[Data excerpts]

● ● ● ● ●

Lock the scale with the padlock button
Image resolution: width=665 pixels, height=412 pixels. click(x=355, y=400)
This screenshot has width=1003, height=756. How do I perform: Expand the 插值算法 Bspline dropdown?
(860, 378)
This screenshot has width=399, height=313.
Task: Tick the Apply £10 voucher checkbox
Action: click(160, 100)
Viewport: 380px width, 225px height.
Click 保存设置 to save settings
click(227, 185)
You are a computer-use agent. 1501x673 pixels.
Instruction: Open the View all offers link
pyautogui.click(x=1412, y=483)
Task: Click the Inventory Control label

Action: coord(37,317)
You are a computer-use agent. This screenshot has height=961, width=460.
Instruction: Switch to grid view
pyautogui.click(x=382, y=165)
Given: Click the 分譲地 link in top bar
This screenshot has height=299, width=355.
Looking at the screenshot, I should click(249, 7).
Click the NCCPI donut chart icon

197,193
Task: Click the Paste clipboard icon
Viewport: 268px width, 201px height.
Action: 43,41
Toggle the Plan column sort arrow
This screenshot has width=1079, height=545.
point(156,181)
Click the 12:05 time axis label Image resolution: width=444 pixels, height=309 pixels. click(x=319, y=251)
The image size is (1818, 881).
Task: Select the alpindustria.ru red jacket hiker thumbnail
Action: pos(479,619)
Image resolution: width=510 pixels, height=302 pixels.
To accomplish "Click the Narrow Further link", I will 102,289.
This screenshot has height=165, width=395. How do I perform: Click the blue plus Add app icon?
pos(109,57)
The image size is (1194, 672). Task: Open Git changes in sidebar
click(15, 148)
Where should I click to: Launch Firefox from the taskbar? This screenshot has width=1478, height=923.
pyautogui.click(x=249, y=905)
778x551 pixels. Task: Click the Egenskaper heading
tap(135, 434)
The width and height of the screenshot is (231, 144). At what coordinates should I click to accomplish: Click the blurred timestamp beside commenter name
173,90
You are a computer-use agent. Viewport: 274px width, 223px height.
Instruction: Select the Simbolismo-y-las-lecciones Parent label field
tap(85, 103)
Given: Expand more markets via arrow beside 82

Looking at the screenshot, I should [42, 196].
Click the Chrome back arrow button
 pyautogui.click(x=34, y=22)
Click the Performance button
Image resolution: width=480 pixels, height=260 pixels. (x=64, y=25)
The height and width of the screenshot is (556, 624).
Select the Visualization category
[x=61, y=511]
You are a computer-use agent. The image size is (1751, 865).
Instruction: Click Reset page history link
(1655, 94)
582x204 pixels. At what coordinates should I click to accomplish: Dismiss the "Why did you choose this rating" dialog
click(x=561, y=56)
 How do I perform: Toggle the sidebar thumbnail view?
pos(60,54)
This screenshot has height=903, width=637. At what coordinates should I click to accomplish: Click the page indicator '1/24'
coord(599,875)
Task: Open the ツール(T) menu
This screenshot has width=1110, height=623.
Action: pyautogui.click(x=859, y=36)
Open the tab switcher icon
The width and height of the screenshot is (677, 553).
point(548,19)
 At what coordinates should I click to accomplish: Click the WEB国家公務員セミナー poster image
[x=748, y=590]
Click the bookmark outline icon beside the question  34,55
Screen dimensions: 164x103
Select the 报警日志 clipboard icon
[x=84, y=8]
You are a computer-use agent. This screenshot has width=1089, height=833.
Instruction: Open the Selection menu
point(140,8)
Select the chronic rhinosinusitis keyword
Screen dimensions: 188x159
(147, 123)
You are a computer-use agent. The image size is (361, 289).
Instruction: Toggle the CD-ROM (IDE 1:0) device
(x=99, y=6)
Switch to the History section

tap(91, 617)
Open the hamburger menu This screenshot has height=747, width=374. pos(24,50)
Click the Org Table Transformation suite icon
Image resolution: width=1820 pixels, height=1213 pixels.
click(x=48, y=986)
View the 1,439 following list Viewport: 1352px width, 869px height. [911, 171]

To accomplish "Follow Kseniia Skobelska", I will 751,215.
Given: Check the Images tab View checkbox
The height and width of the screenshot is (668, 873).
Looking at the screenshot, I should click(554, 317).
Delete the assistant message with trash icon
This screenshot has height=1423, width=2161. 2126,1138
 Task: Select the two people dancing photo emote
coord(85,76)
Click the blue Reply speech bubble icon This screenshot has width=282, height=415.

● ● ● ● ●

--- Try it ---
Every line in the data above that contains the word "agent" should be copied.

--- Task output ---
You are a computer-use agent. 1501x673 pixels.
You are a computer-use agent. This screenshot has height=961, width=460.
You are a computer-use agent. Viewport: 274px width, 223px height.
You are a computer-use agent. The image size is (1751, 865).
You are a computer-use agent. This screenshot has width=1089, height=833.
You are a computer-use agent. The image size is (361, 289).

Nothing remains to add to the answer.